Include type Attribute

The type attribute helps browsers skip fonts they don't support (older browsers ignoring WOFF2):

<link rel="preload"
      href="/fonts/font.woff2"
      as="font"
      type="font/woff2"
      crossorigin>

/* Browsers that don't support WOFF2 skip the preload */

Preload for Third-Party Fonts

Google Fonts, Adobe Fonts, and other third-party providers complicate preloading. You need to preload both the CSS and font files:

<!-- Step 1: Preload Google Fonts CSS -->
<link rel="preconnect" href="https://fonts.googleapis.com">
<link rel="preconnect" href="https://fonts.gstatic.com" crossorigin>
<link rel="preload"
      href="https://fonts.googleapis.com/css2?family=Roboto:wght@400;700&display=swap"
      as="style">
<link rel="stylesheet"
      href="https://fonts.googleapis.com/css2?family=Roboto:wght@400;700&display=swap">

<!-- Step 2: Preload actual font files (harder - URLs are dynamic) -->
<!-- Google Fonts change URLs based on browser, not practical to preload -->

/* Better: Self-host fonts to control preloading */

Recommendation: Self-host Google Fonts with tools like google-webfonts-helper for maximum preload control.

Debugging Preload Issues

Chrome DevTools Network Tab

  1. Open Network tab, filter to "Font"
  2. Look for duplicate requests (same URL requested twice)
  3. Check "Initiator" column: preloaded fonts show "Preload" initiator
  4. If initiator says "Parser" instead, preload didn't work

Console Warnings

Chrome logs specific warnings for preload problems:

  • "The resource was preloaded but not used": Missing crossorigin or wrong MIME type
  • "Preload triggered double download": Credential mode mismatch (crossorigin issue)
  • "Preload not used within a few seconds": Font not actually rendered on page

Lighthouse Audit

Lighthouse's "Preload key requests" audit identifies fonts that should be preloaded. But take it with skepticism—Lighthouse suggests preloading all fonts, which can hurt LCP. Use judgment.

Preload vs Prefetch vs Preconnect

preload: "Download this now, you'll need it in 100ms."

<link rel="preload" href="/font.woff2" as="font" crossorigin>

Use for critical fonts used above-the-fold.

prefetch: "Download this when idle, you might need it later."

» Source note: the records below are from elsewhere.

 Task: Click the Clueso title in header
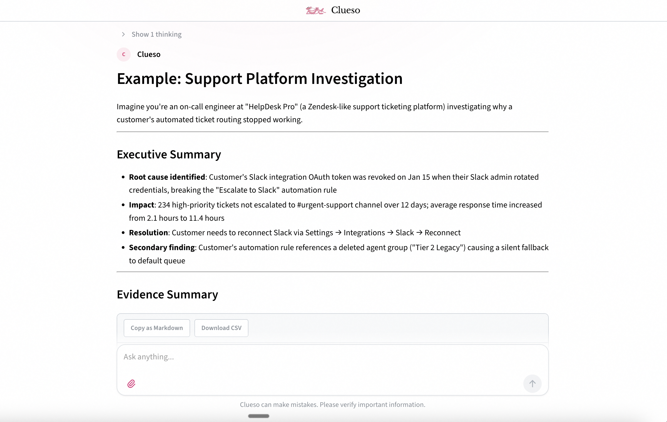click(x=345, y=10)
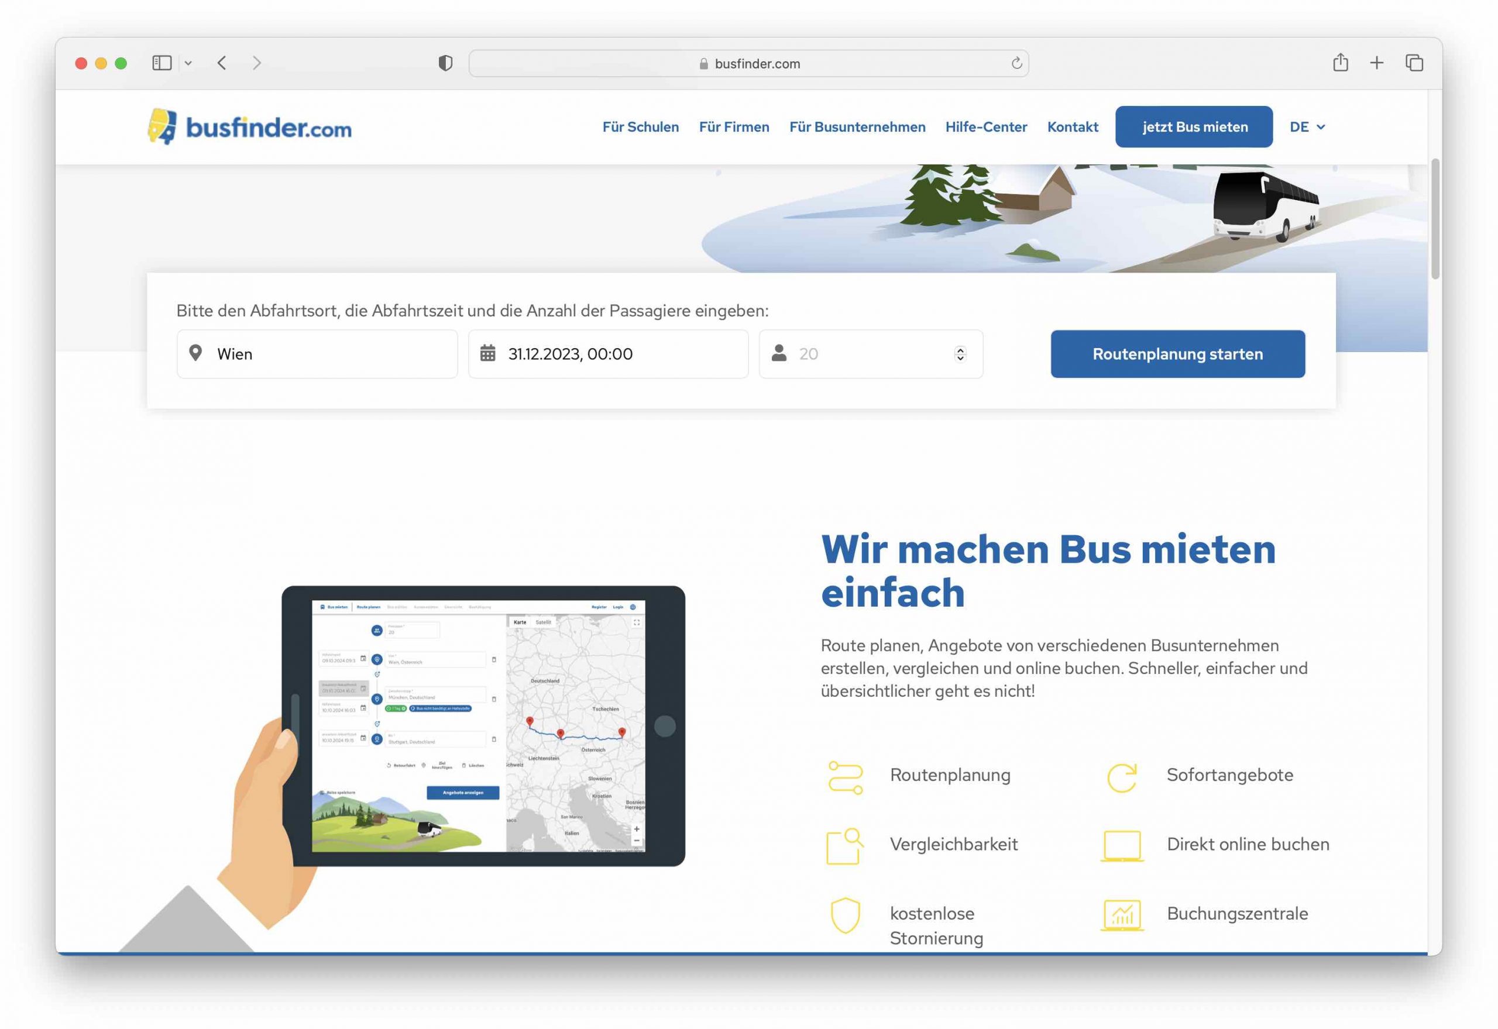This screenshot has height=1029, width=1498.
Task: Click the Share icon in Safari
Action: 1340,63
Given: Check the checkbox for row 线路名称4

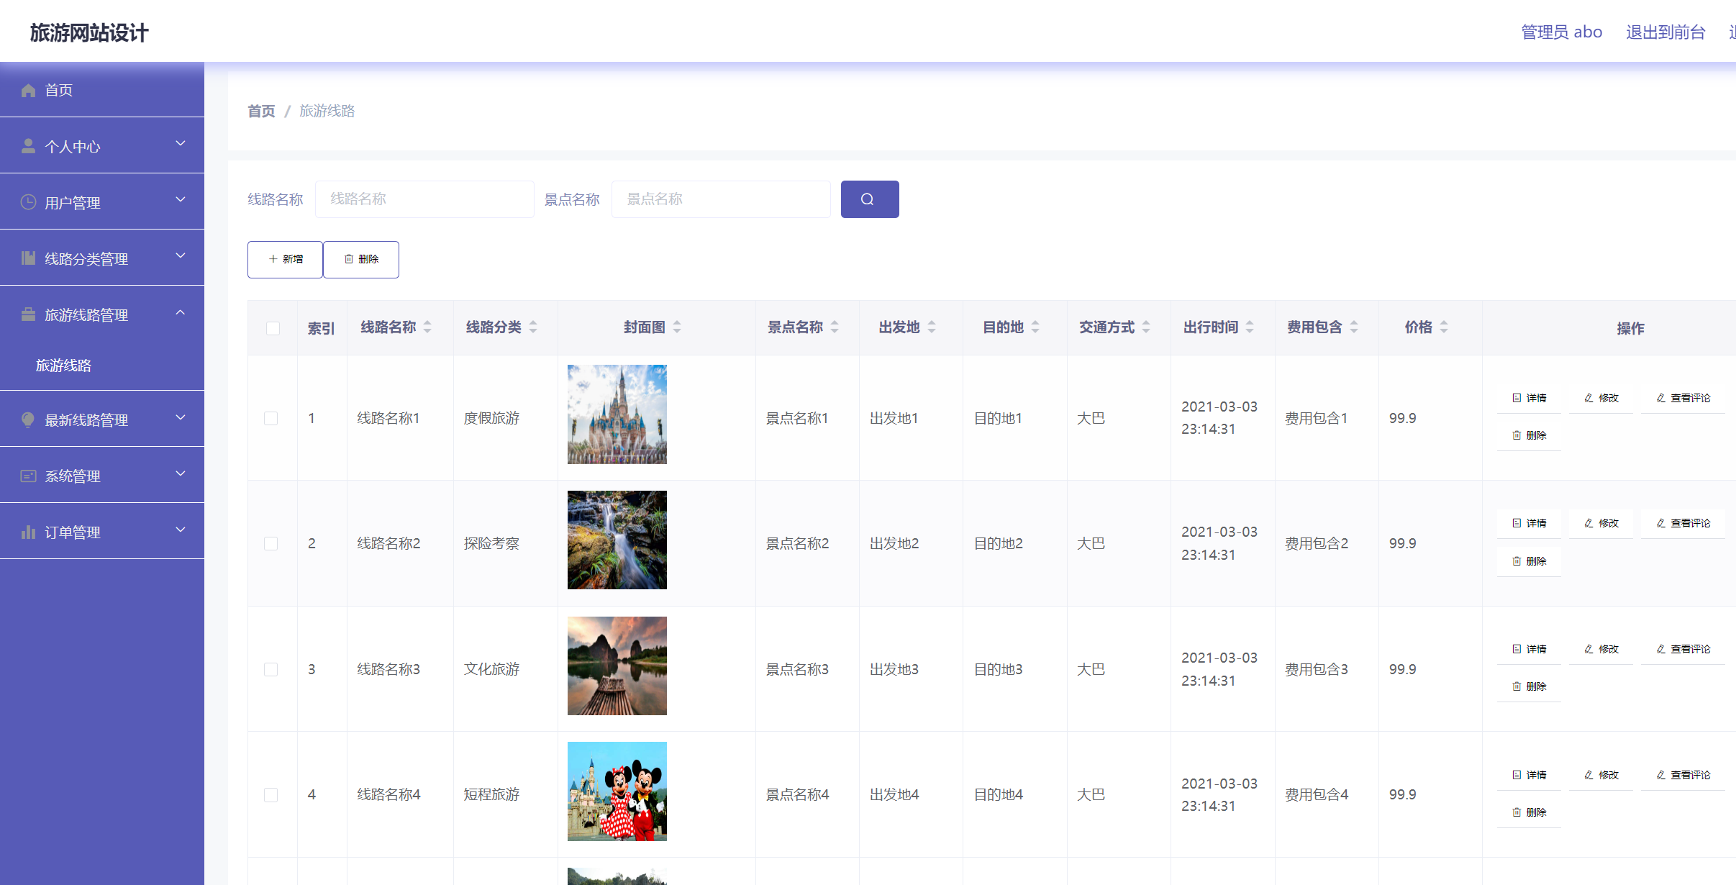Looking at the screenshot, I should pyautogui.click(x=272, y=795).
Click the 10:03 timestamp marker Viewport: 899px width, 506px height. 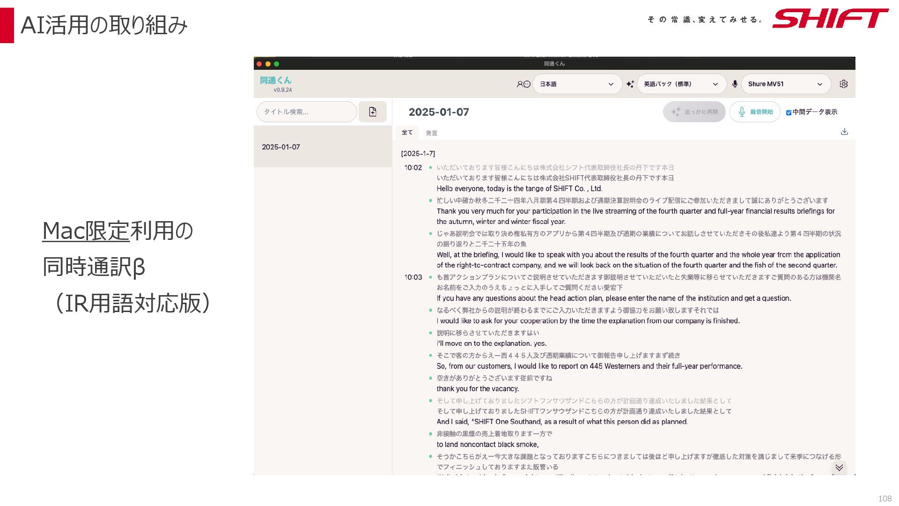tap(413, 277)
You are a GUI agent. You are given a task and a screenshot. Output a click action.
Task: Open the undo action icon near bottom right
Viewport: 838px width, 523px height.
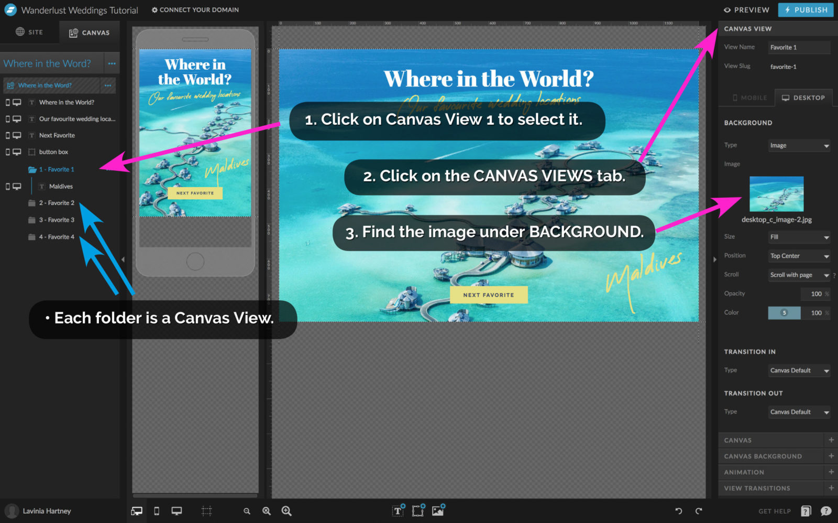coord(679,511)
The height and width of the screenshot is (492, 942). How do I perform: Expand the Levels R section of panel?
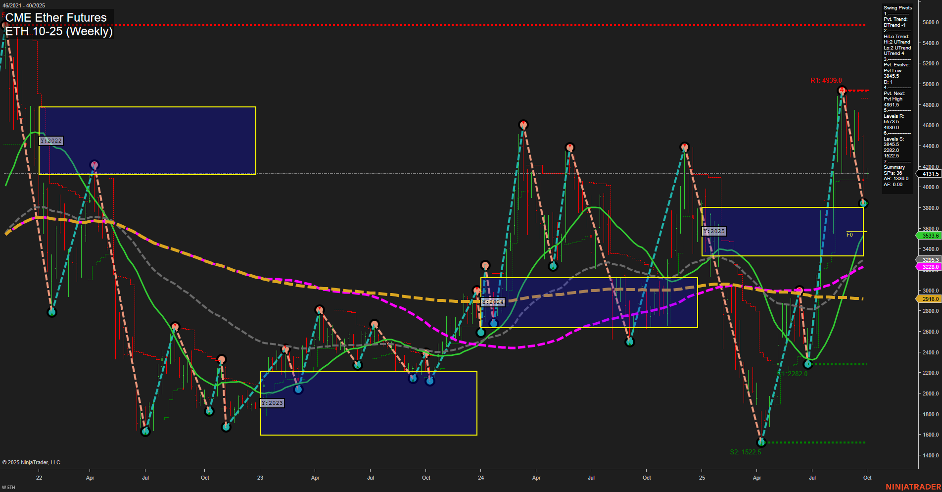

<link rel="prefetch" href="/font.woff2" as="font" crossorigin>

Use for fonts on next-page navigation. Lower priority than preload.

preconnect: "Establish connection to this origin early."

<link rel="preconnect" href="https://fonts.gstatic.com" crossorigin>

Use for third-party font origins (Google Fonts, etc.). Saves DNS + TCP + TLS handshake time.

Production Checklist

  1. Preload 1-2 fonts maximum: Primary body font + optional headline font. No more.
  2. Always include crossorigin: Even for same-origin fonts. No exceptions.
  3. Include type="font/woff2": Helps older browsers skip unsupported formats.
  4. Pair with font-display: optional: Preload gets fonts in the ~100ms window, avoiding swaps.
  5. Self-host fonts: Third-party fonts complicate preloading. Self-hosting gives full control.
  6. Test on slow connections: Lighthouse "Slow 4G" throttling reveals priority conflicts.
  7. Monitor LCP: If LCP regresses after adding preloads, you're preloading too much.

The Modern Font Loading Stack

Combining the right techniques gives optimal performance:

<!-- HTML: Preload critical font -->
<link rel="preload"
      href="/fonts/inter-regular.woff2"
      as="font"
      type="font/woff2"
      crossorigin>

<!-- CSS: Use font-display optional + size-adjust fallback -->
@font-face {
  font-family: 'Inter';
  src: url('/fonts/inter-regular.woff2') format('woff2');
  font-display: optional; /* No swap = no CLS */
}

@font-face {
  font-family: 'Inter Fallback';
  src: local('Arial');
  size-adjust: 97%;
  ascent-override: 90%;
  descent-override: 22%;
}

body {
  font-family: 'Inter', 'Inter Fallback', sans-serif;
}

/* Result:
   - Preload starts font download immediately
   - font-display: optional uses it if loaded in ~100ms
   - If not loaded in time, size-adjusted Arial shows (no CLS)
   - LCP not delayed (only 1 font preloaded)
   - First-time visitors get great experience
   - Repeat visitors get cached font with zero delay */

Font preloading is powerful but unforgiving. Use it surgically: one or two critical fonts, always with crossorigin, and always measured against LCP impact.